[WORK REQUIRED] Reproduce the passage below on moving a Web site's HTML pages into a database, from "I spent that" to "into a database.".

[TEXT EXCERPT]
------------
I spent that last few days revamping a Web site and I took this opportunity
to learn PHP, which has been an interesting experience.
This Web site contains about a thousand different HTML pages which I wanted
to store in a database in order to make it easier to browse. My first task
was therefore to scrape this HTML in order to extract its meaningful content and
then to store into a database.
When I started this Web site six years ago, I had no idea I would ever need
to do something like this but I still followed the convention of surrounding the
information of importance with <span> tags. This turned out to be of
critical importance. I wrote a short Ruby script that did the parsing and
extracted the data into a canonical format that I later used as the central
repository from which to populate the database.
------------
[COLLECTED DATA]
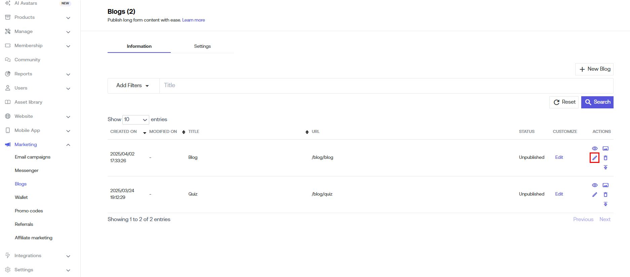Switch to the Settings tab
630x277 pixels.
(202, 46)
------------
[SOLUTION FOR THIS PROBLEM]
I spent that last few days revamping a Web site and I took this opportunity
to learn PHP, which has been an interesting experience.
This Web site contains about a thousand different HTML pages which I wanted
to store in a database in order to make it easier to browse. My first task
was therefore to scrape this HTML in order to extract its meaningful content and
then to store into a database.